Церковное оправдание и восхваление этих преступлений лишено хоть какой-нибудь убедительности. Церковь заявляет, что они совершаются во имя блага страдальца. Они должны наставить его на путь, очистить, возвысить, подготовить к пребыванию в обществе бога и ангелов — послать его на небеса, освященного раком, всяческими опухолями, оспой и всем прочим, что входит в эту систему воспитания и образования. И ведь если церковь хоть что-нибудь соображает, она должна знать, что она сама себя морочит. Ведь она могла бы понять, что если подобного рода воспитательные меры мудры и полезны, то мы все безумны, раз до сих пор не прибегаем к ним, воспитывая наших собственных детей.
Неужели церковь искренне верит, что мы способны улучшить очищающую и возвышающую систему, изобретенную всемогущим? По-моему, если бы церковь действительно верила тому, что она проповедует в этом отношении, она должна была бы посоветовать каждому отцу подражать методам всемогущего.
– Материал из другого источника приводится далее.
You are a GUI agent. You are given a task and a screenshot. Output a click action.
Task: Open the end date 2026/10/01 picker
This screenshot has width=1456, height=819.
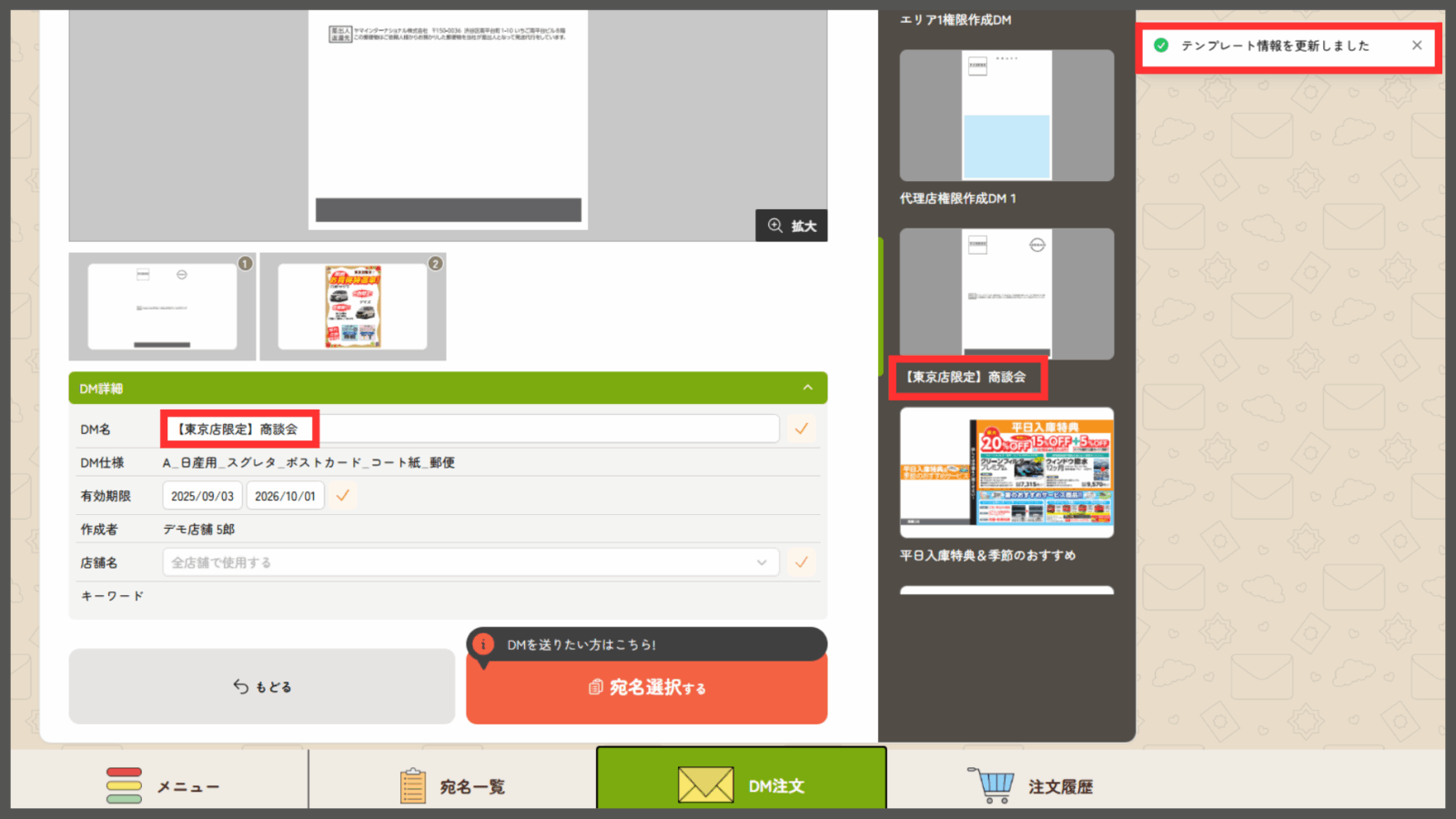(x=285, y=496)
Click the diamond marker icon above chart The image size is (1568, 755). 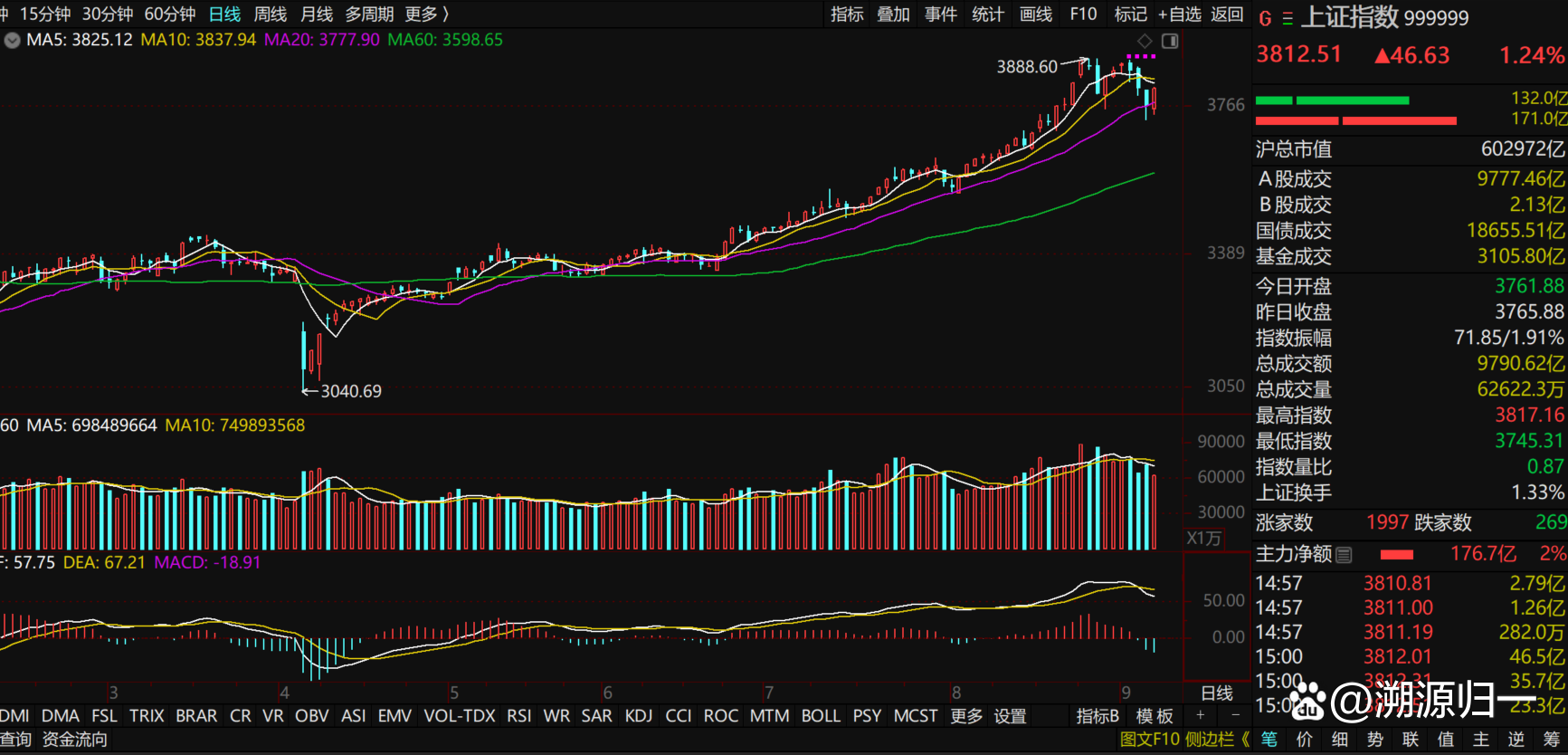point(1145,41)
Однако едва церкви удается убедить свою паству, что эта система мудра и милосердна и придумана всемогущим, дабы наставлять на путь, очищать и возвышать его детей, которых он бесконечно любит, как церковь благоразумно прикусывает язык. Она не рискует пойти дальше и объяснить, почему те же преступные кары и муки ниспосылаются и высшим животным — аллигаторам, тиграм и всем прочим. Она даже заявляет, что зверей ждет вечная смерть, подразумевая под этим, что их грустная жизнь начинается и кончается здесь, на земле, что они никуда дальше не отправляются, что для них нет рая, что ни бог, ни ангелы, ни праведные души не жаждут их общества в потустороннем мире. Это ставит церковь в смешное положение, потому что, несмотря на все ее хитроумные объяснения и апологии, она таким образом обличает своего бога как злобного и безжалостного тирана по отношению к ни в чем не повинным зверям. Во всяком случае и совершенно бесспорно, она этим молчанием бесповоротно осуждает его как злобного владыку, успев перед этим убедить свою паству, что он слагается только из сострадания, праведности и всеобъемлющей любви. Церковь попросту не знает, как примирить эти вопиющие противоречия, да и не пытается этого делать.
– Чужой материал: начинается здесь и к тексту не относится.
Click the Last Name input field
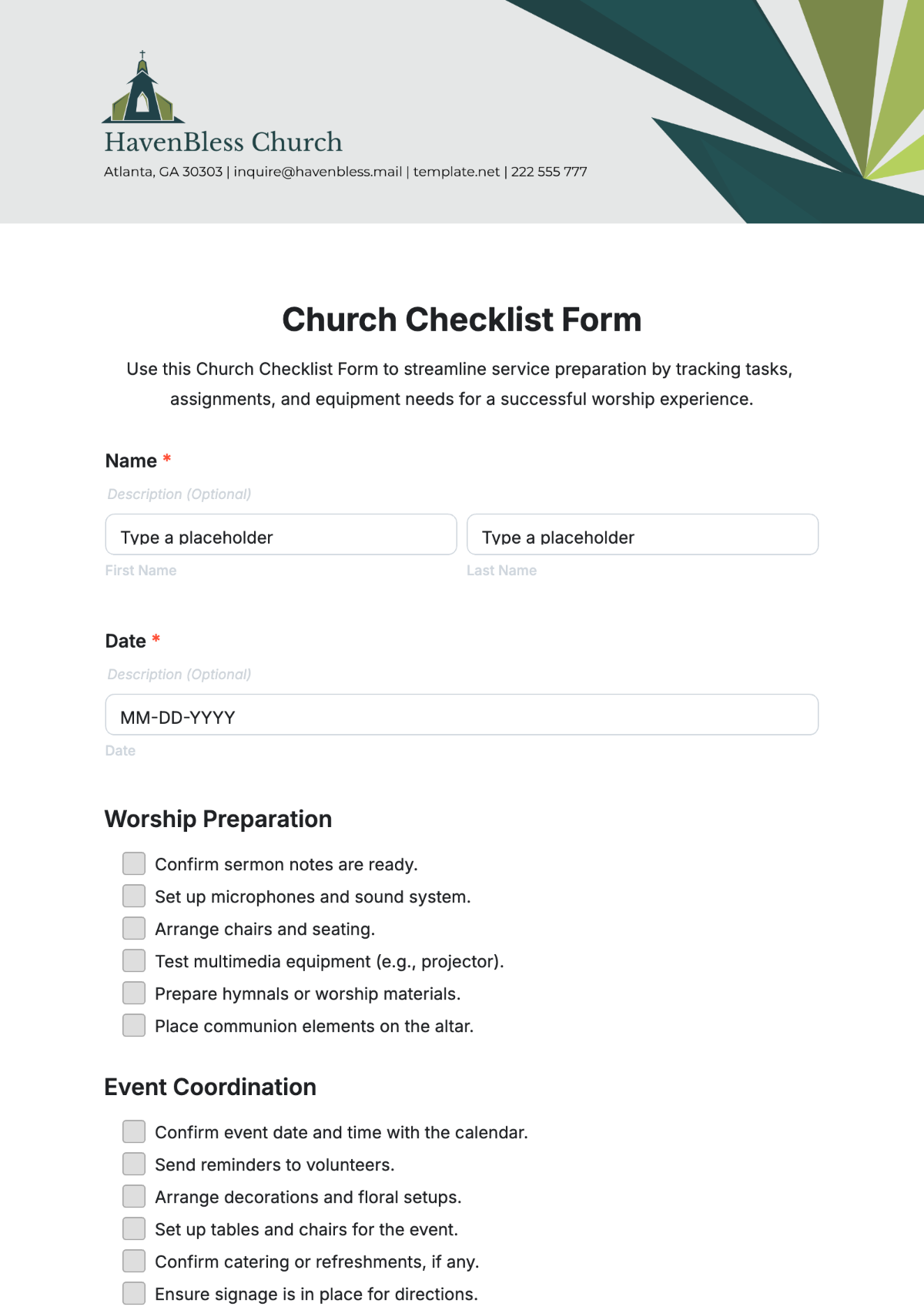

По полному отсутствию у него любого из тех качеств, которые могли бы украсить бога, внушить к нему уважение, вызвать благоговение и поклонение, настоящий бог, подлинный бог, творец необъятной вселенной ничем не отличается от всех остальных имеющихся в наличии богов. Он каждый день совершенно ясно показывает, что нисколько не интересуется ни человеком, ни другими животными — разве только для того, чтобы пытать их, уничтожать и извлекать из этого занятия какое-то развлечение, делая при этом все возможное, чтобы его вечное и неизменное однообразие ему не приелось.